I've talked with the employees that are laying the fiber, and this is indeed FTTH.
One of them told me that each cable they use has 6 usable fibers, and they start using one of those fibers at each pole they install a terminal at. Each terminal serves up to 8 homes, so each cable it seems, will light up to 48 homes.
Now, most of the fiber has already been laid, but the same can't be said for the terminals. They leave enough cable on every pole they intend to install a terminal at, but most areas that have the fiber don't have a terminal yet. The employee also mentioned that they are waiting for an underground fiber cable in the area they were at when i talked to them. a 5,000 meter cable that was being built day and night he said.
This is how the fiber looks like with the terminal installed, the fiber terminal is the black box:
I also have a small, crappy video i took in a rush when they were installing a different terminal:
Now, the reason i know that this is being deployed in most cities in Mexico, is because I've been hearing from other people in forums that have noticed the exact same thing i have.

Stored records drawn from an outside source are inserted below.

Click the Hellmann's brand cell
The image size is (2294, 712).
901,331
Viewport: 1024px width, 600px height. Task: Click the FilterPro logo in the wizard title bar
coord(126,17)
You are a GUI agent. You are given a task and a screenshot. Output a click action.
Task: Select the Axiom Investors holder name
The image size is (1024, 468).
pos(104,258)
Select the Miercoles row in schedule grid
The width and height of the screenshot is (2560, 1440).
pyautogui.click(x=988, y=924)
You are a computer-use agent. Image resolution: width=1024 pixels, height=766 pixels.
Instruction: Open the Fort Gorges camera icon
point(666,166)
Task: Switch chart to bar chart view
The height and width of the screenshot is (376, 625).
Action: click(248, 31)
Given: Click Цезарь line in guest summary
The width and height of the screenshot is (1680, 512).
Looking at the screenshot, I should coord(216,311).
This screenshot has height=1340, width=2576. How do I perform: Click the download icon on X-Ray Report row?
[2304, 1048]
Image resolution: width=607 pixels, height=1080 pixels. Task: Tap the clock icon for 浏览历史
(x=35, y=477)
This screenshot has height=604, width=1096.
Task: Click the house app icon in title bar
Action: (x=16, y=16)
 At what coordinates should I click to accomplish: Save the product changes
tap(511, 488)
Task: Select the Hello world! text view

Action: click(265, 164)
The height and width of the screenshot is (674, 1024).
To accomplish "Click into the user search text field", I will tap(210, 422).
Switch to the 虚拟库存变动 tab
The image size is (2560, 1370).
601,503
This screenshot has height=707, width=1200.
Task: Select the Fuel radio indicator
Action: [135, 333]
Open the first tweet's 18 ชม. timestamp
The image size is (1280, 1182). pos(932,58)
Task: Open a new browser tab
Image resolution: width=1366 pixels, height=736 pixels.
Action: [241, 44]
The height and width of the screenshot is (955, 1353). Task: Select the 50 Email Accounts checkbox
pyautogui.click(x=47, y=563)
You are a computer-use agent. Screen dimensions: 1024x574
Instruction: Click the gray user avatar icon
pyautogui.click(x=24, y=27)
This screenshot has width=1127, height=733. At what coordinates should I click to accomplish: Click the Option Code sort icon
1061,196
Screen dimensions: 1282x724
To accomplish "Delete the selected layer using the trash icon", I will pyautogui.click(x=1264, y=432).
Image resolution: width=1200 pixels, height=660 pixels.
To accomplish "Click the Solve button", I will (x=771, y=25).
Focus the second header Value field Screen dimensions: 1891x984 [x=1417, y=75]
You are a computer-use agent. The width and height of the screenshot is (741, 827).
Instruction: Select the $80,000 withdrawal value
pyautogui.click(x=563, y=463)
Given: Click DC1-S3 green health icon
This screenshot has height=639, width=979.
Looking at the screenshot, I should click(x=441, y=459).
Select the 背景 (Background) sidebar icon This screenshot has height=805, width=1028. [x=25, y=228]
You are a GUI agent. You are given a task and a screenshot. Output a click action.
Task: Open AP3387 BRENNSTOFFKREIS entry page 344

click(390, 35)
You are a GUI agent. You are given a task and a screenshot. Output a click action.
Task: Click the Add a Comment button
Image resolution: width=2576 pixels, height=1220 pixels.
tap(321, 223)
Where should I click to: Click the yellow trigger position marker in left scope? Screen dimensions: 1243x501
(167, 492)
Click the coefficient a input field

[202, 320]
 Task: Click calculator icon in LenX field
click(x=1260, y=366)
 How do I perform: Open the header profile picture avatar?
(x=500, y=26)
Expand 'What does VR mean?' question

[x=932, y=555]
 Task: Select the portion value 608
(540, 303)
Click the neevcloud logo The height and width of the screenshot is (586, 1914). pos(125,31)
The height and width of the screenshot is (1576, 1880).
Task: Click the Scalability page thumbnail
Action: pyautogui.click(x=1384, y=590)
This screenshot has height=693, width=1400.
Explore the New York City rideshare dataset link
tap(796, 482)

Some much bigger cities than mine, and some smaller.
What i don't know for sure is just how many areas of those cities is going to be served by their first run. But i have heard from numerous sources (including the guys laying the fiber) that only the most profitable areas are going live this year.
It's also worth noting, that the company that i think rushed their FTTH project (Totalplay) is expanding to more than 15 cities this year, Totalplay already offers 40mbit FTTH in most of Mexico city right now (they are a brand new company , owned by the same people that own TV azteca) This is good, but i don't think they'll be able to match Telmex's coverage.
No word yet if the cable companies owned by Televisa are getting the Docsis 3.0 treatment, but so far it doesn't look like it at all.
The speeds they plan to offer haven't been confirmed yet. But, I heard from some exec interviews that the max speed they plan to offer is 100 mbits, and they recently gave most of their website a cosmetic make over, and their "speedtest" webpage also got the make over... here's the interesting part:
This is how it used to look like before the make over:
This is how it looked like right after the makeover went live, notice the new top speeds for download/upload:
And this is how it looked just a few hours after the makeover went live:
Feel free to draw your own conclusions, but it seemed to me they realized they jumped the gun, since there's no official announcement yet and decided to change the speeds back to how they were.
I'll keep updating this thread as i get new information, and of course i'll do a full review of the service once i get my hands on it.